Capital: Peñón de Vélez de la Gomera Government: Military (Spain) Population: Unknown Currency: Euro Continent: Africa Official language: Spanish Area: 1.9 hectares
Peñón de Vélez de la Gomera is a Spanish rock in the west of the Mediterranean Sea, connected to the Moroccan shore by a sandy isthmus. It is one of several peñones, or rock-fortresses, on the coast of Northern Africa administered by the Spanish central government, and has a small population of Spanish military personnel.
Peñón de Vélez de la Gomera is located 119 km southeast of Ceuta. It was a natural island in the Alboran Sea until 1934, when a huge thunderstorm washed large quantities of sand in the short channel between the island and the African continent, turning it into a peninsula, connected to the Moroccan coast by an 85 m long sandy isthmus, the world's shortest single land border segment. the territory covers about 19,000 m² or 1.9 hectares.
Portugal and Spain passed an agreement in 1496 in which they effectively established their zones of influence on the North African coast: Spain could only occupy territory east of Peñón de Vélez. This restriction would only end with the absorption of Portugal into the Spanish crown of Philip II after the 1578 Battle of Ksar El Kebir, when Spain started to take direct actions in Morocco, as in the occupation of Larache.
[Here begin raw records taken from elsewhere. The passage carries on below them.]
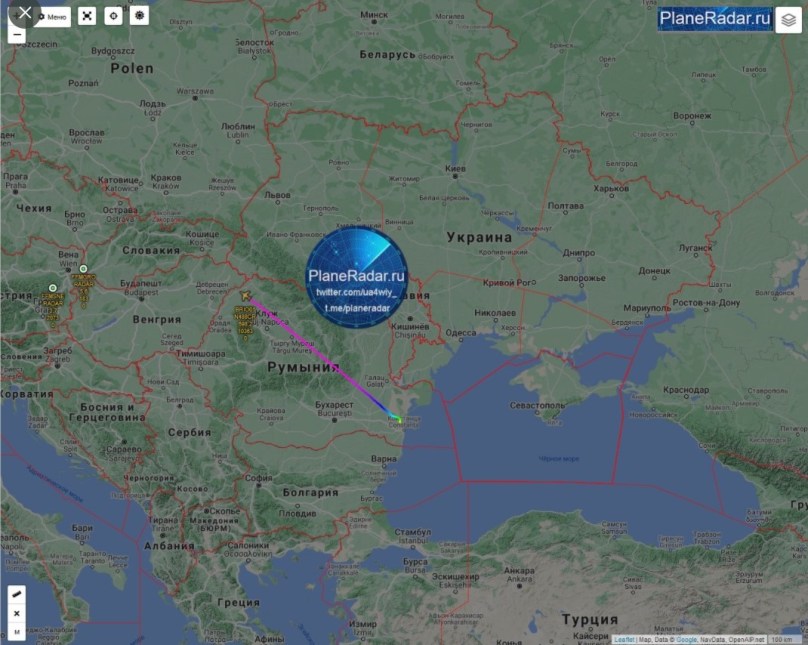Viewport: 808px width, 645px height.
Task: Open the Leaflet attribution link
Action: click(x=623, y=639)

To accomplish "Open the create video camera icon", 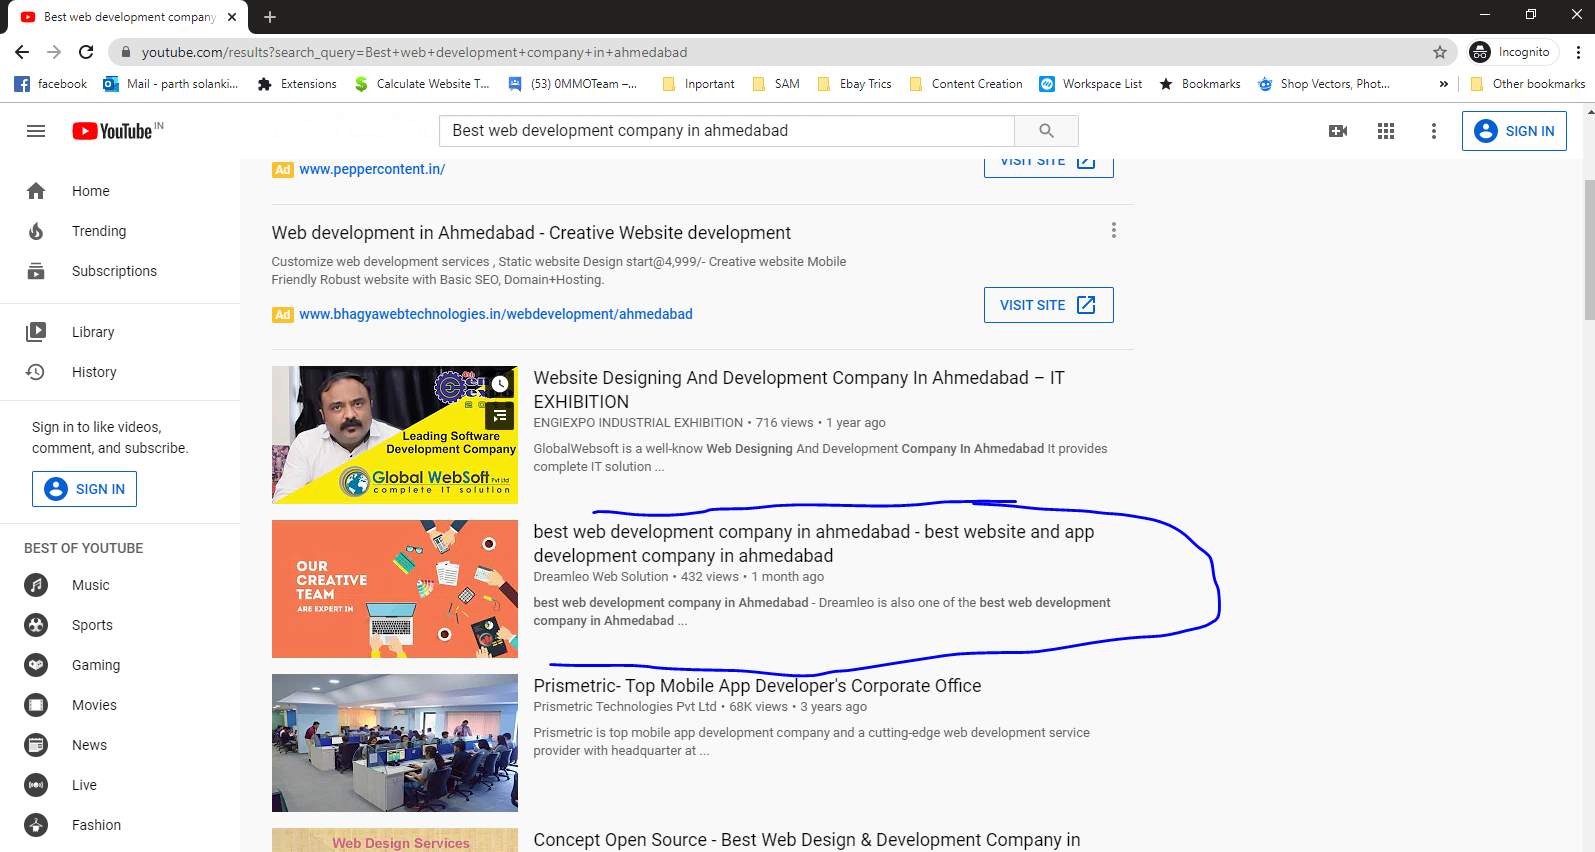I will (1337, 131).
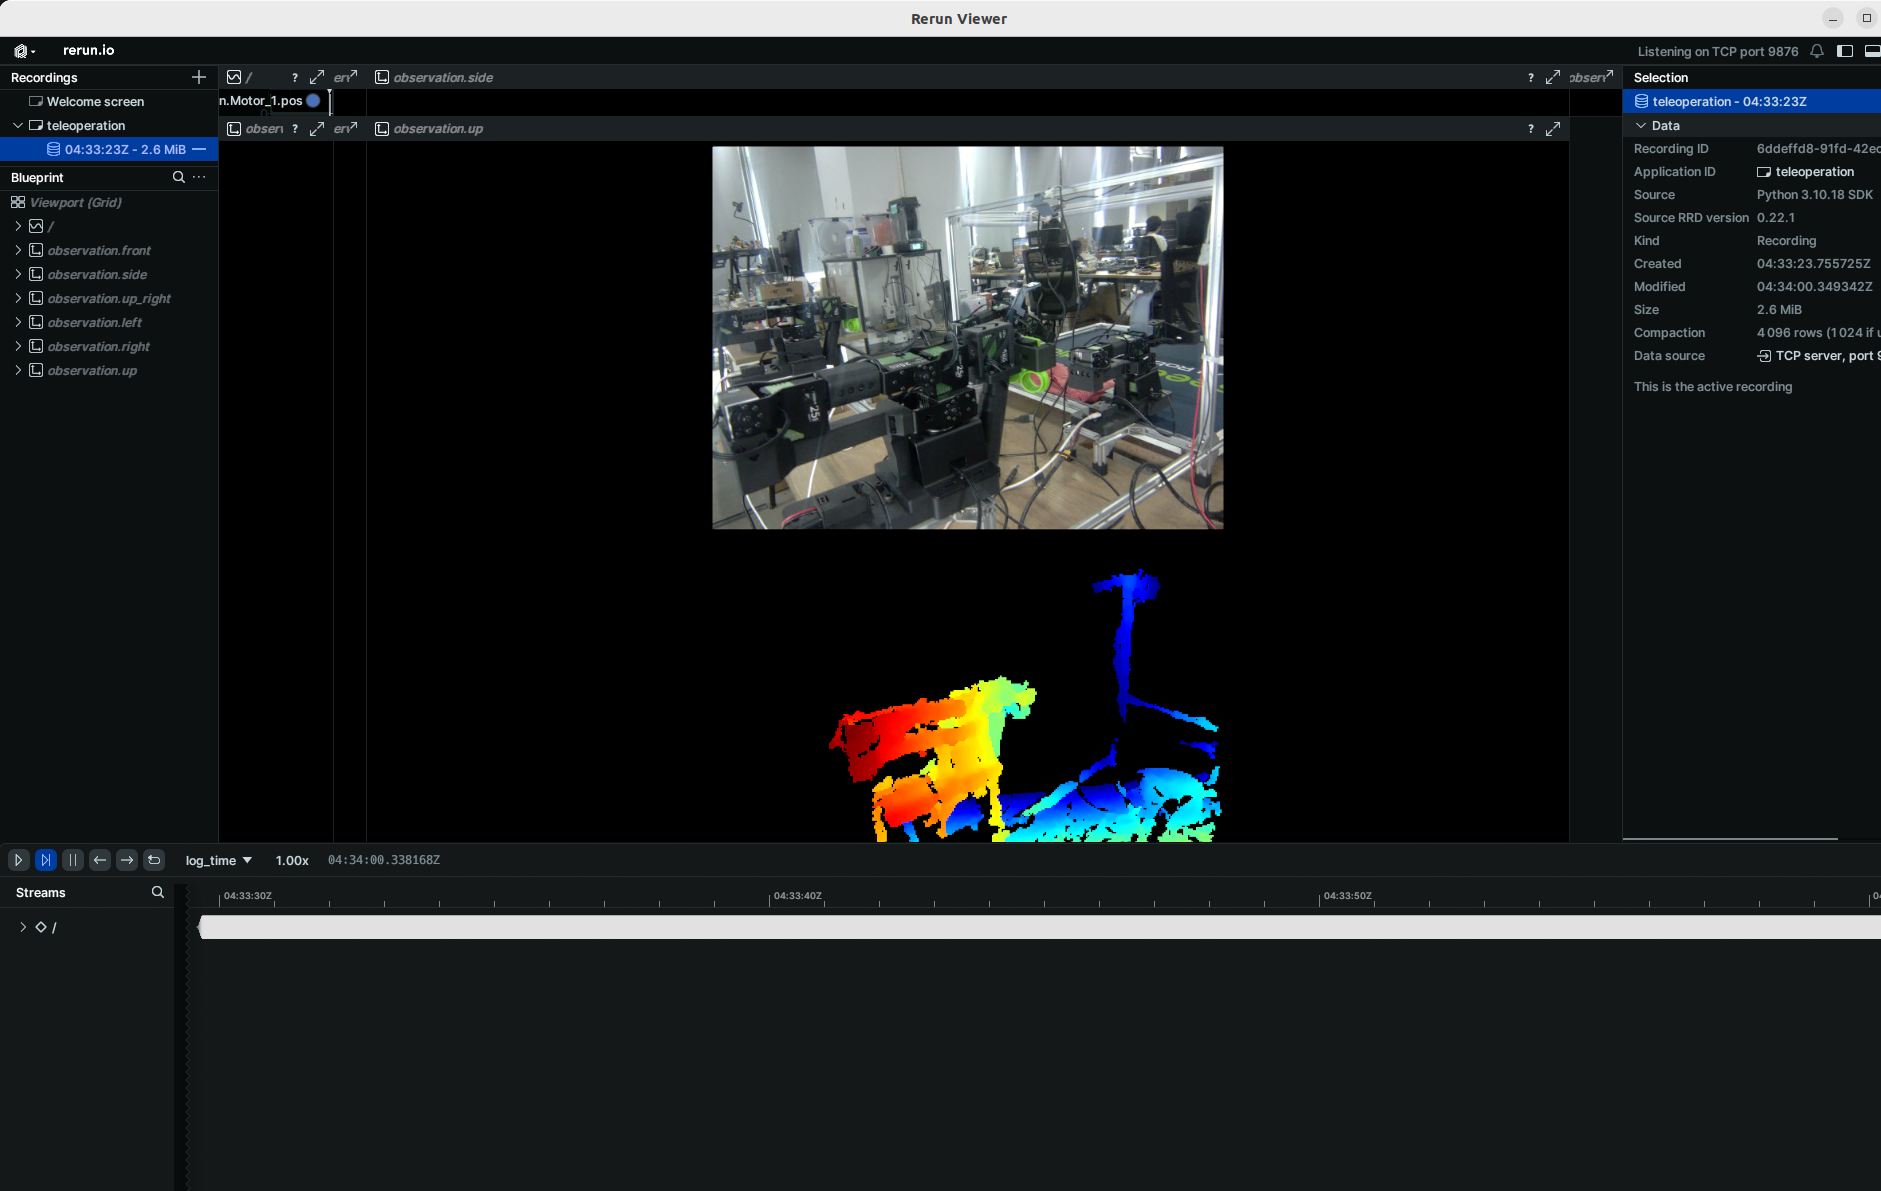The width and height of the screenshot is (1881, 1191).
Task: Maximize the observation.up view
Action: click(1553, 129)
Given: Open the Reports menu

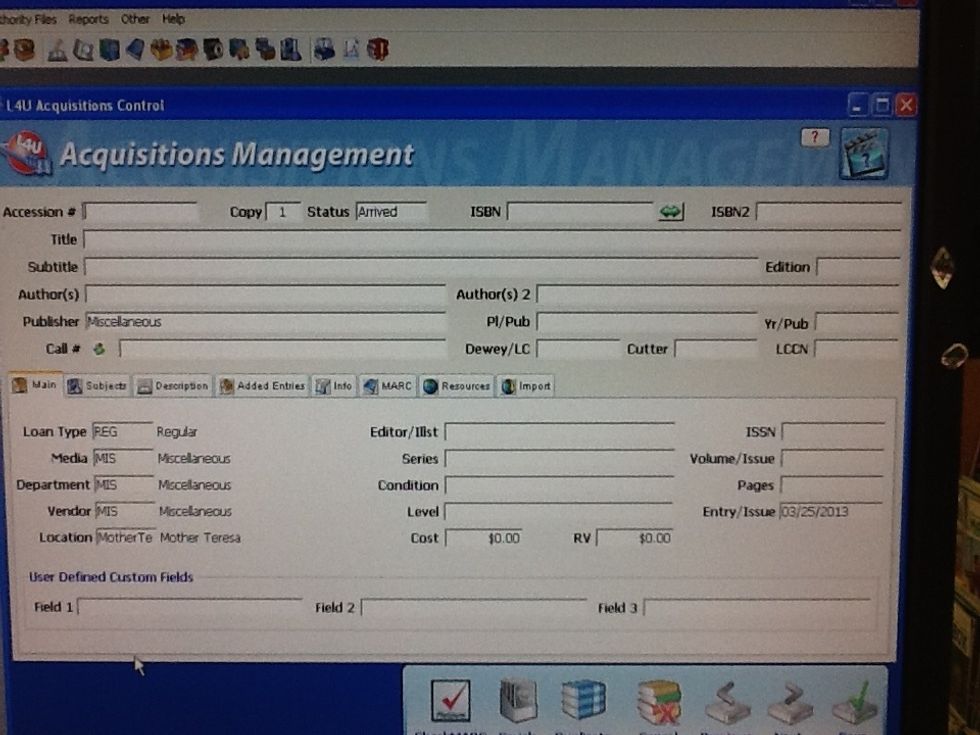Looking at the screenshot, I should click(89, 18).
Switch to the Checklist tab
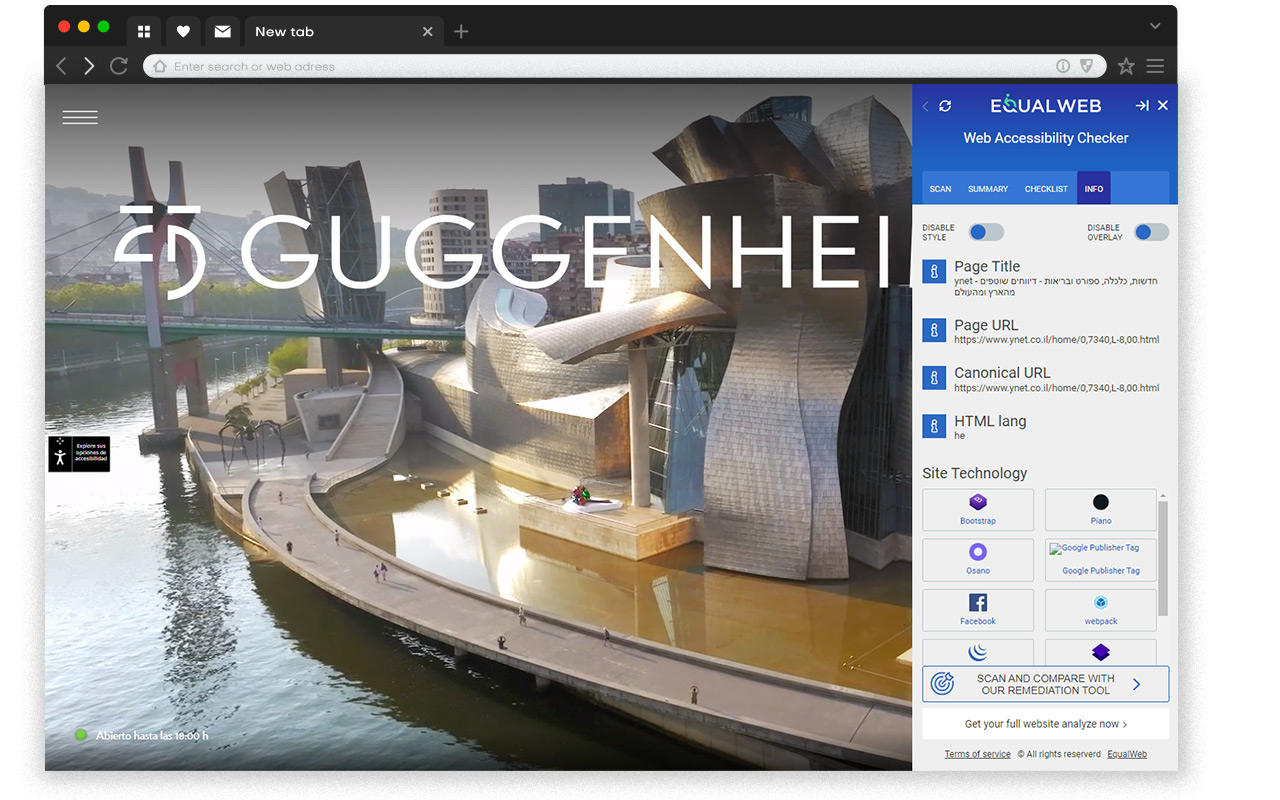This screenshot has width=1280, height=800. 1046,189
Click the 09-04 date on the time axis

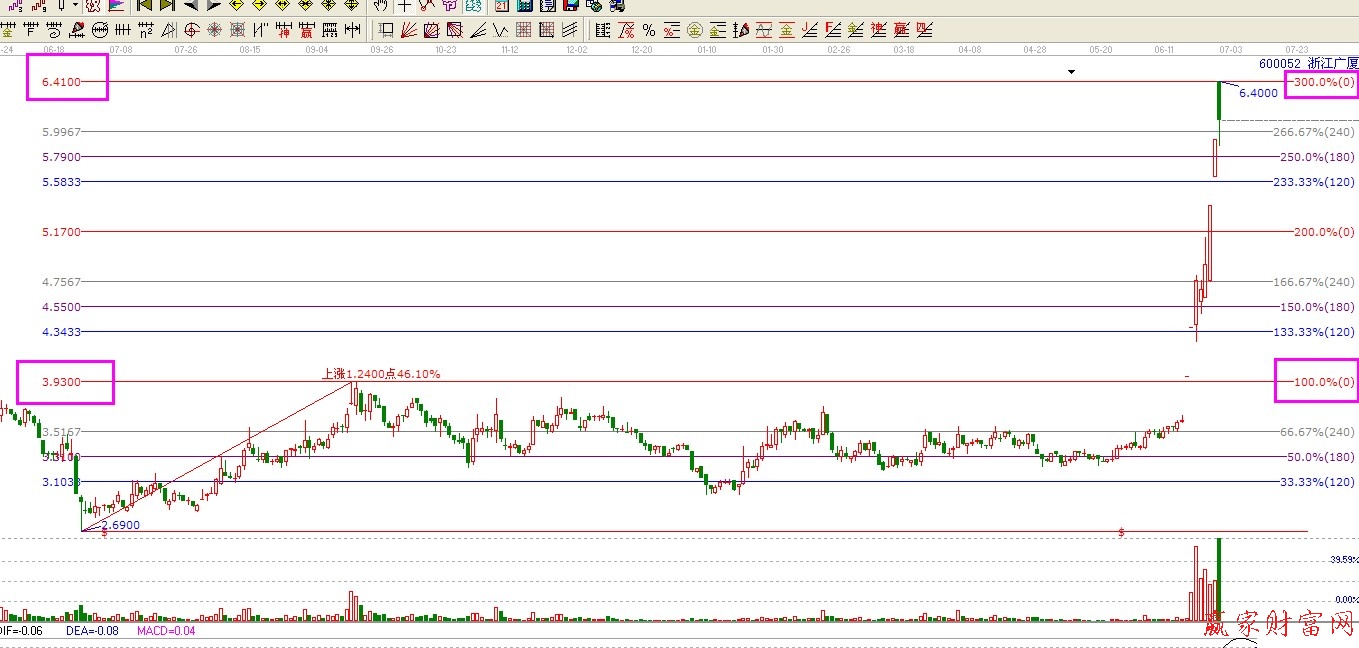point(317,48)
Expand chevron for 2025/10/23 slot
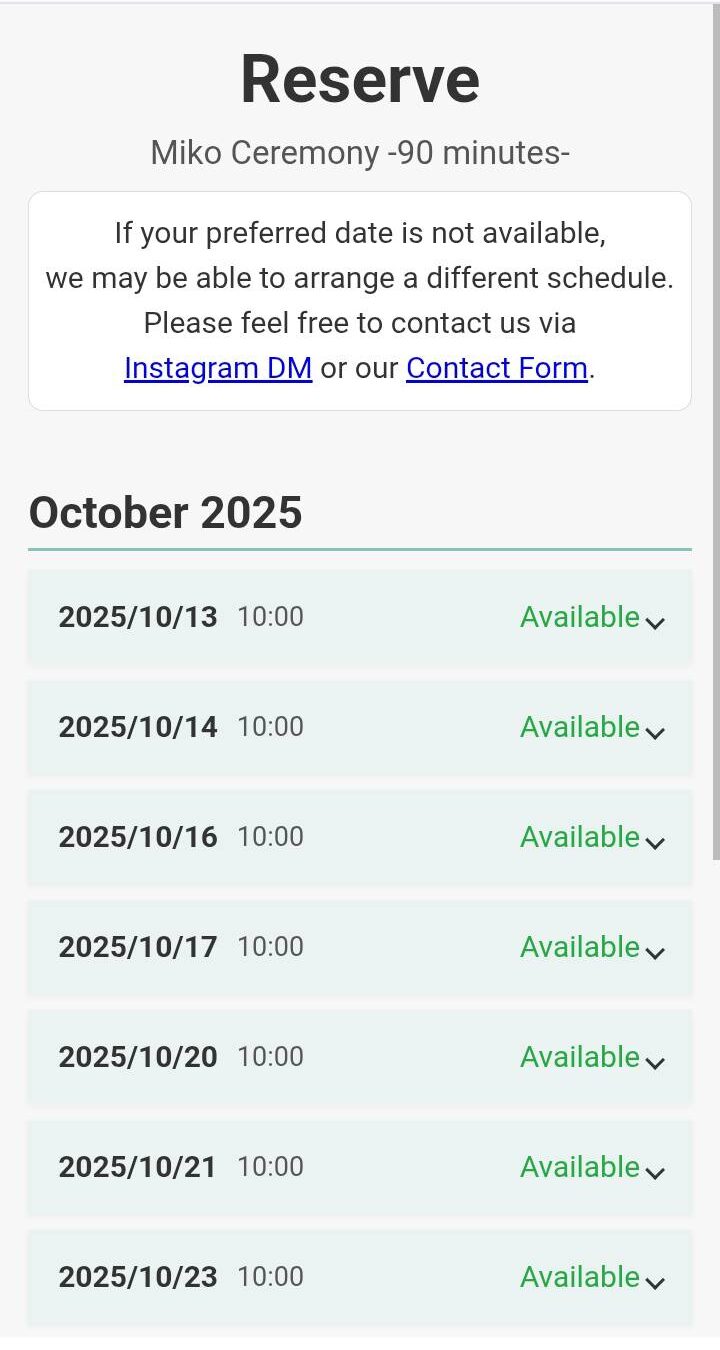The image size is (720, 1350). [x=655, y=1282]
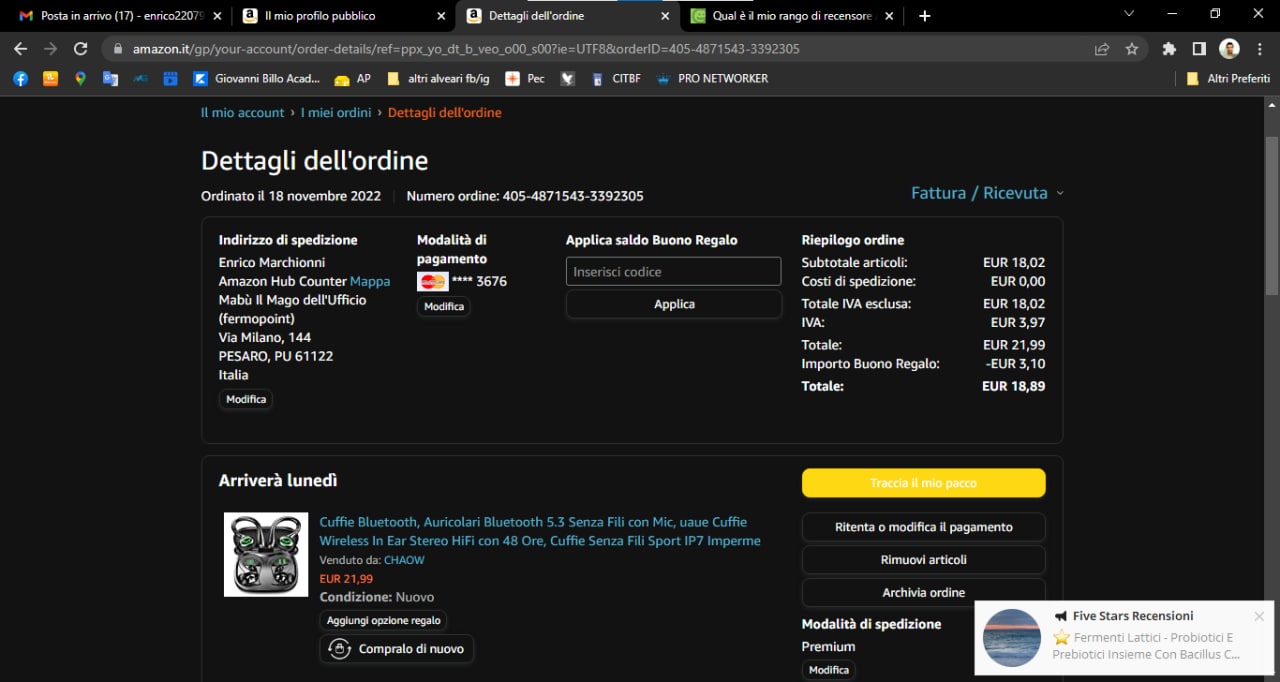Viewport: 1280px width, 682px height.
Task: Click the browser back arrow
Action: 20,49
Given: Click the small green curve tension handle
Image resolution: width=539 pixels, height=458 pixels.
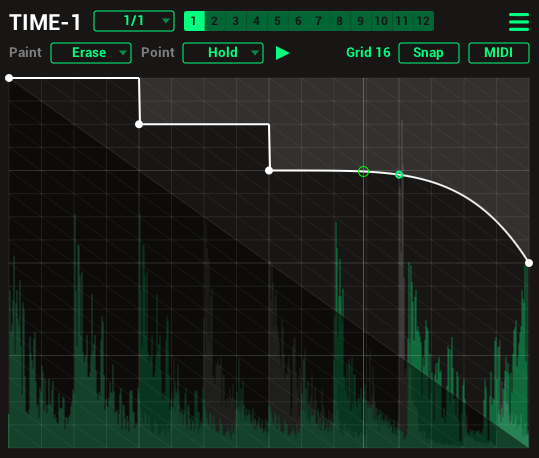Looking at the screenshot, I should pyautogui.click(x=399, y=175).
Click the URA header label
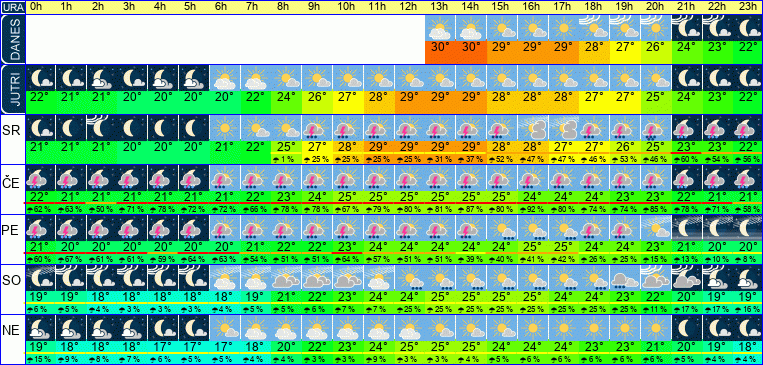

In 1508, Spain launched a successful expedition under the command of Pedro Navarro to take the Peñón from the pirates who held it, and who were constantly attacking and looting the coast of Southern Spain. In 1522, Spain lost the Peñón to a Moroccan Berber attack that resulted in the deaths of the whole Spanish garrison. Ali Abu Hassun, new ruler of the Kingdom of Fez in 1554, then gave the Peñón to Ottoman troops that had assisted him in gaining the throne. In 1564, after a failed attempt in 1563, the Spaniards under command of García Álvarez de Toledo, 4th Marquis of Villafranca retook the Peñón, killing its garrison of 150 Ottoman soldiers.[citation needed] Mathurin Romegas took part in the capture, and Brantôme was another witness to the event. Spain has retained control of it ever since, withstanding sieges in 1680, 1701, 1755, 1781 and 1790.
In 1871, the Spanish Congress debated abandoning the Peñón, since by that time it had lost its military role, but in the end the proposal was dropped. On the morning of 29 August 2012 seven Moroccan activists from the Committee for the Liberation of Ceuta and Melilla placed flags of Morocco on the rock. Spanish soldiers arrested four of the activists while the other three evaded capture. One of those taking part was Yahya Yahya, mayor of the Moroccan town of Beni Ansar.